Belated October post
Fall is here so it’s officially pumpkin season. Everywhere you turn there’s something in pumpkin flavor or scent. The New Yorker even ran a cartoon at the end of September that featured gasoline pumps with Regular, Super, Diesel and Pumpkin. I was already planning on having October’s column be on unexpected products that are pumpkin flavored or scented, so it made sense to start it off with gasoline. You can blame The New Yorker for this.
A household item that’s available in some unusual varieties that could add pumpkin is mattresses. They already come in charcoal-infused bamboo and there’s an Avocado brand. I’m not sure if that’s scented or just green. Ditto for the Purple brand that features eggplant mattress covers. I don’t know what color or fragrance the Nectar, Mango and Apricot brands are (and yes, they all exist.) One thing is certain: a Pumpkin brand mattress would be orange.
In a household with two senior indoor cats, I’d welcome cat litter in pumpkin scent. I’m not sure my girls would agree, but I’d be willing to give it a try. Even with pee soaked in, I expect it would smell better than the name brands we’ve used. A lot of the time, my cats’ aim shoots over the edge of the litter pan and much of their pee lands on the newspaper spread outside the pan. I’m not sure if newsprint comes in a pumpkin-scented option, but I’ve been known to write letters to editors for causes I believe in. This could be one of them.
We generally use lemon-scented cleaning products in the litter room and the kitchen. It would be a welcome change to have pumpkin dish liquid, scouring pads and cleanser. I haven’t seen any of those in the grocery stores, but it wouldn’t surprise me to see pumpkin Fabuloso dish liquid at some point this month. Fabuloso comes in about eight fragrances already. How difficult would it be to add pumpkin?
Before any of my readers panic, I’m not recommending pumpkin scented or flavored personal care products. No pumpkin deodorant; no pumpkin toothpaste; no pumpkin shampoo. I’d probably regret this, but I’d welcome the addition of pumpkin flavor to the Zero Water electrolyte juice that we drink every morning. Right now there are three flavors that we like. Having a fourth could provide a welcome change of pace.
I’d take a chance on pumpkin flavored vitamins, starting with a multi whose RDAs of each vitamin in it would be competitive with the market leading multi vitamins. Plus I’d suggest adding separate vitamin A and betacarotene pills. I’d wait to see how much interest there is in those first letters before I’d invest in separate supplements of the rest of the alphabet.
A brand that has ads all over TV these days gave me another idea. Let’s see some pumpkin scented Skechers Slip-ins! If it’s too much trouble to do the entire shoe in pumpkin, then just give us pumpkin-scented Dr. Scholl's shoe inserts. Howie Mandel could be the spokesperson to announce the launch.
One of my final suggestions for pumpkin based products could be a risky one and that’s vaccination shots. This certainly seems like a logical pairing. After all, flu shots are the most common vaccination and they’re usually given during pumpkin season. Also, pumpkin fragrance could make COVID shots more appealing, helping to prevent a seasonal pandemic. I wouldn’t recommend these for babies and toddlers, but they would be worth the R&D expense if they significantly increased the percentage of adults who get vaccinated during flu season.

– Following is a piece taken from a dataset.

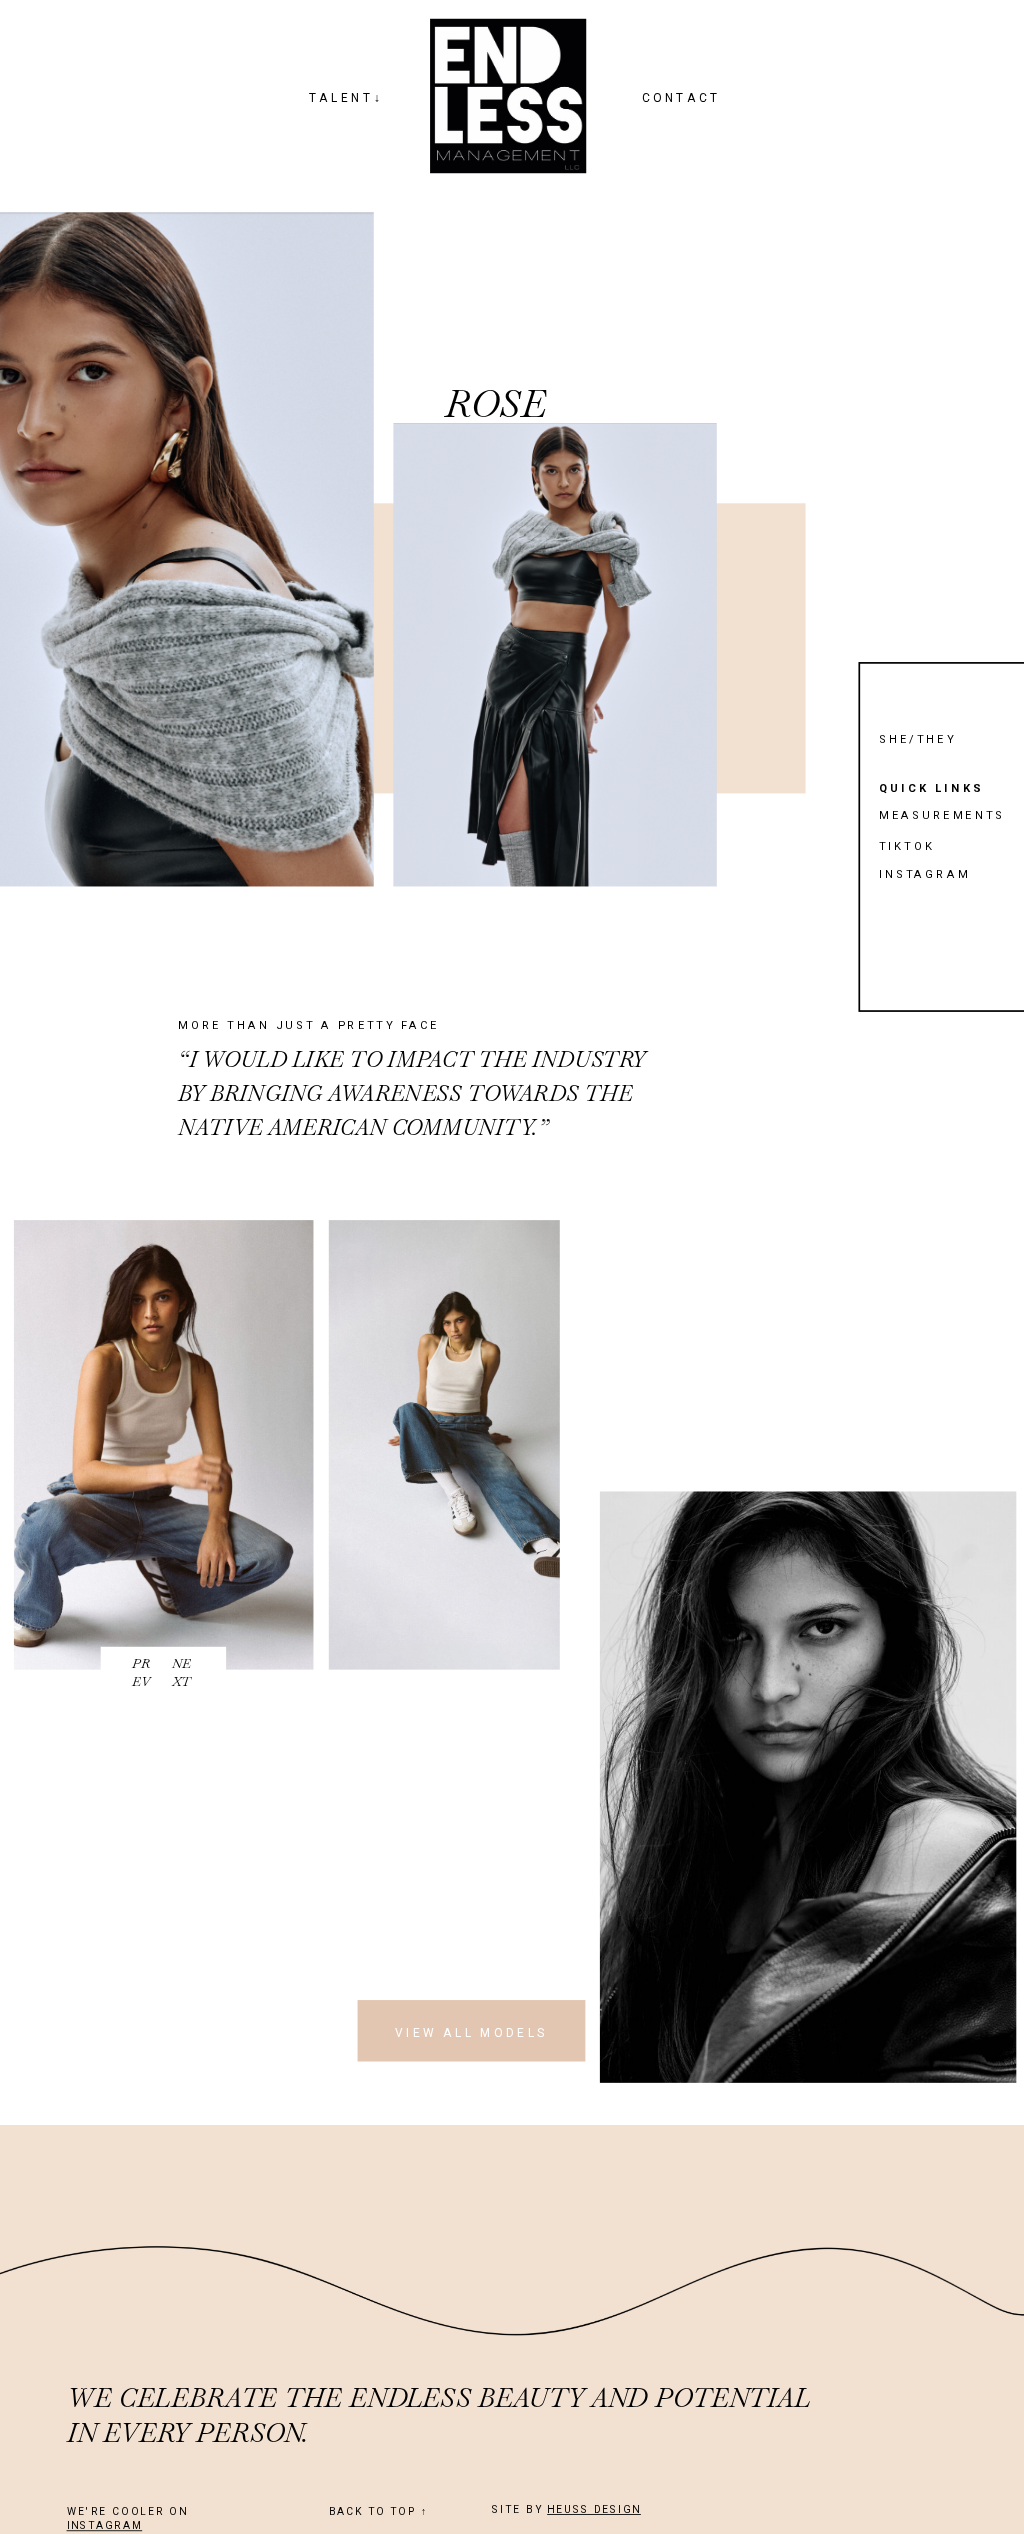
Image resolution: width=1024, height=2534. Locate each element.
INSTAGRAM (105, 2526)
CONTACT (682, 97)
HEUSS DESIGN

Lastly—this is really an after thought—is a plea directed at a specific company. Those of you who are fans of Marshmallow Peeps should appreciate this. I’d like to see pumpkin flavored Peeps at this time of year. You’ll find lots of options for pumpkins on the packaging, but the Peeps inside are all classic vanilla marshmallow. Join me in lobbying Just Born Quality Confections, the manufacturer, in “birthing” them in pumpkin!